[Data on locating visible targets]
* Begin *

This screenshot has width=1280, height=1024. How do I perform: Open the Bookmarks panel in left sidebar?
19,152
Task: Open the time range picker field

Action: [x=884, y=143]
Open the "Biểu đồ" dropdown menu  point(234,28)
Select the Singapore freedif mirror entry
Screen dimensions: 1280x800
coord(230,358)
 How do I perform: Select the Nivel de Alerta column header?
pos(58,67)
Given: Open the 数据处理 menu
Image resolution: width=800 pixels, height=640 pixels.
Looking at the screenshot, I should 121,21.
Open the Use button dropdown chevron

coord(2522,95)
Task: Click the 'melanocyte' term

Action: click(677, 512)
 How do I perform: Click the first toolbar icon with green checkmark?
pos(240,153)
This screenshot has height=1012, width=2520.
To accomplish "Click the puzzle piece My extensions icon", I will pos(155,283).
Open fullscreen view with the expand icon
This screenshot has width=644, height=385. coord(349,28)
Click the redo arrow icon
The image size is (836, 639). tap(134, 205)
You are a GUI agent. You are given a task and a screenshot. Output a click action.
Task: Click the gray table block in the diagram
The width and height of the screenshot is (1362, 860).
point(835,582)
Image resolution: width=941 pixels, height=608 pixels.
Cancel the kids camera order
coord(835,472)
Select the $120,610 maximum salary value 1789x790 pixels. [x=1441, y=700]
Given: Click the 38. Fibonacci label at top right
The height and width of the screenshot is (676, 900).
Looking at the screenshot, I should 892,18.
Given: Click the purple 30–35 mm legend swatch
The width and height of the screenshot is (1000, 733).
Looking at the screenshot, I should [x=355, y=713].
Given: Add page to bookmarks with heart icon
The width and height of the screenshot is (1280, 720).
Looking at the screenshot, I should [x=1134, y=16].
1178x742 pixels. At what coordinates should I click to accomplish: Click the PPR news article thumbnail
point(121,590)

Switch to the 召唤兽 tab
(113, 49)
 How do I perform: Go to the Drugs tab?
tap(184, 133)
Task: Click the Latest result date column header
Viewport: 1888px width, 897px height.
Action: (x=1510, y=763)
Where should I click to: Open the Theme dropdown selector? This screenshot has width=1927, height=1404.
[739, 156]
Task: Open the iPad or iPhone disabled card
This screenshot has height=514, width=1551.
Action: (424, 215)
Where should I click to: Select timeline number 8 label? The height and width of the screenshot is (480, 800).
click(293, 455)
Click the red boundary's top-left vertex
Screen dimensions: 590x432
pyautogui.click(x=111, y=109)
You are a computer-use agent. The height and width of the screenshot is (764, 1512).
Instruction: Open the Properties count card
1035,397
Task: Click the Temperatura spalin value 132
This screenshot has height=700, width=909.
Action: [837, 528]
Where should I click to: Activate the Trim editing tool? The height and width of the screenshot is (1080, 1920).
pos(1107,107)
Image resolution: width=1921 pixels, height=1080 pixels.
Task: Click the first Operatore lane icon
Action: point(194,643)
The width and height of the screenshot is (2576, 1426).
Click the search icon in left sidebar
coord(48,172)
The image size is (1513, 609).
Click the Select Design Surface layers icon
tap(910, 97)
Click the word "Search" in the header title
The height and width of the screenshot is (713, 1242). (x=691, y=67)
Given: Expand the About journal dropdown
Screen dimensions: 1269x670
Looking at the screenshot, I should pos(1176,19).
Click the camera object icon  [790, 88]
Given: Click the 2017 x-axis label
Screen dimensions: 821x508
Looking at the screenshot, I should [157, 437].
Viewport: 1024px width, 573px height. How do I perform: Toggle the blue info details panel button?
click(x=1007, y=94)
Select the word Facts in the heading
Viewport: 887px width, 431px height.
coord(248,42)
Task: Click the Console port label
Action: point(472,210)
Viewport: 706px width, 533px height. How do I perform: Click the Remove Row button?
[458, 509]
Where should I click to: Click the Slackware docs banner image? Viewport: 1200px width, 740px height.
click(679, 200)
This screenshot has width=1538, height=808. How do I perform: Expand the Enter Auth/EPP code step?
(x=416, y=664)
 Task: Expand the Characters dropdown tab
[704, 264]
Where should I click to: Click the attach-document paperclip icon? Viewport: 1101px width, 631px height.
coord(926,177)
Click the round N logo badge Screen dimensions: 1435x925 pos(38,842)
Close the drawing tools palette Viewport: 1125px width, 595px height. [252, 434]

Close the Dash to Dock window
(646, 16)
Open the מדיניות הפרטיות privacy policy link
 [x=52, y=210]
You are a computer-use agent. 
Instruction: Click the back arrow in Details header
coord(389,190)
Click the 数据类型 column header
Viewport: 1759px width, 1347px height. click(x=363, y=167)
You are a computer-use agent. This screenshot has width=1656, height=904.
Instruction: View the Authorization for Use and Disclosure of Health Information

* End *

» Description of the task
Output the entries above as a JSON list of strings with one string per line, skipping any blank lines.

» Written response
[
  "This screenshot has width=1280, height=1024. How do I perform: Open the Bookmarks panel in left sidebar?",
  "19,152",
  "Task: Open the time range picker field",
  "Action: [x=884, y=143]",
  "Open the \"Biểu đồ\" dropdown menu  point(234,28)",
  "Select the Singapore freedif mirror entry",
  "Screen dimensions: 1280x800",
  "coord(230,358)",
  " How do I perform: Select the Nivel de Alerta column header?",
  "pos(58,67)",
  "Given: Open the 数据处理 menu",
  "Image resolution: width=800 pixels, height=640 pixels.",
  "Looking at the screenshot, I should 121,21.",
  "Open the Use button dropdown chevron",
  "coord(2522,95)",
  "Task: Click the 'melanocyte' term",
  "Action: click(677, 512)",
  " How do I perform: Click the first toolbar icon with green checkmark?",
  "pos(240,153)",
  "This screenshot has height=1012, width=2520.",
  "To accomplish \"Click the puzzle piece My extensions icon\", I will pos(155,283).",
  "Open fullscreen view with the expand icon",
  "This screenshot has width=644, height=385. coord(349,28)",
  "Click the redo arrow icon",
  "The image size is (836, 639). tap(134, 205)",
  "You are a GUI agent. You are given a task and a screenshot. Output a click action.",
  "Task: Click the gray table block in the diagram",
  "The width and height of the screenshot is (1362, 860).",
  "point(835,582)",
  "Image resolution: width=941 pixels, height=608 pixels.",
  "Cancel the kids camera order",
  "coord(835,472)",
  "Select the $120,610 maximum salary value 1789x790 pixels. [x=1441, y=700]",
  "Given: Click the 38. Fibonacci label at top right",
  "The height and width of the screenshot is (676, 900).",
  "Looking at the screenshot, I should 892,18.",
  "Given: Click the purple 30–35 mm legend swatch",
  "The width and height of the screenshot is (1000, 733).",
  "Looking at the screenshot, I should [x=355, y=713].",
  "Given: Add page to bookmarks with heart icon",
  "The width and height of the screenshot is (1280, 720).",
  "Looking at the screenshot, I should [x=1134, y=16].",
  "1178x742 pixels. At what coordinates should I click to accomplish: Click the PPR news article thumbnail",
  "point(121,590)",
  "Switch to the 召唤兽 tab",
  "(113, 49)",
  " How do I perform: Go to the Drugs tab?",
  "tap(184, 133)",
  "Task: Click the Latest result date column header",
  "Viewport: 1888px width, 897px height.",
  "Action: (x=1510, y=763)",
  "Where should I click to: Open the Theme dropdown selector? This screenshot has width=1927, height=1404.",
  "[739, 156]",
  "Task: Open the iPad or iPhone disabled card",
  "This screenshot has height=514, width=1551.",
  "Action: (424, 215)",
  "Where should I click to: Select timeline number 8 label? The height and width of the screenshot is (480, 800).",
  "click(293, 455)",
  "Click the red boundary's top-left vertex",
  "Screen dimensions: 590x432",
  "pyautogui.click(x=111, y=109)",
  "You are a computer-use agent. The height and width of the screenshot is (764, 1512).",
  "Instruction: Open the Properties count card",
  "1035,397",
  "Task: Click the Temperatura spalin value 132",
  "This screenshot has height=700, width=909.",
  "Action: [837, 528]",
  "Where should I click to: Activate the Trim editing tool? The height and width of the screenshot is (1080, 1920).",
  "pos(1107,107)",
  "Image resolution: width=1921 pixels, height=1080 pixels.",
  "Task: Click the first Operatore lane icon",
  "Action: point(194,643)",
  "The width and height of the screenshot is (2576, 1426).",
  "Click the search icon in left sidebar",
  "coord(48,172)",
  "The image size is (1513, 609).",
  "Click the Select Design Surface layers icon",
  "tap(910, 97)",
  "Click the word \"Search\" in the header title",
  "The height and width of the screenshot is (713, 1242). (x=691, y=67)",
  "Given: Expand the About journal dropdown",
  "Screen dimensions: 1269x670",
  "Looking at the screenshot, I should pos(1176,19).",
  "Click the camera object icon  [790, 88]",
  "Given: Click the 2017 x-axis label",
  "Screen dimensions: 821x508",
  "Looking at the screenshot, I should [157, 437].",
  "Viewport: 1024px width, 573px height. How do I perform: Toggle the blue info details panel button?",
  "click(x=1007, y=94)",
  "Select the word Facts in the heading",
  "Viewport: 887px width, 431px height.",
  "coord(248,42)",
  "Task: Click the Console port label",
  "Action: point(472,210)",
  "Viewport: 706px width, 533px height. How do I perform: Click the Remove Row button?",
  "[458, 509]",
  "Where should I click to: Click the Slackware docs banner image? Viewport: 1200px width, 740px height.",
  "click(679, 200)",
  "This screenshot has width=1538, height=808. How do I perform: Expand the Enter Auth/EPP code step?",
  "(x=416, y=664)",
  " Task: Expand the Characters dropdown tab",
  "[704, 264]",
  "Where should I click to: Click the attach-document paperclip icon? Viewport: 1101px width, 631px height.",
  "coord(926,177)",
  "Click the round N logo badge Screen dimensions: 1435x925 pos(38,842)",
  "Close the drawing tools palette Viewport: 1125px width, 595px height. [252, 434]",
  "Close the Dash to Dock window",
  "(646, 16)",
  "Open the מדיניות הפרטיות privacy policy link",
  " [x=52, y=210]",
  "You are a computer-use agent. ",
  "Instruction: Click the back arrow in Details header",
  "coord(389,190)",
  "Click the 数据类型 column header",
  "Viewport: 1759px width, 1347px height. click(x=363, y=167)",
  "You are a computer-use agent. This screenshot has width=1656, height=904.",
  "Instruction: View the Authorization for Use and Disclosure of Health Information"
]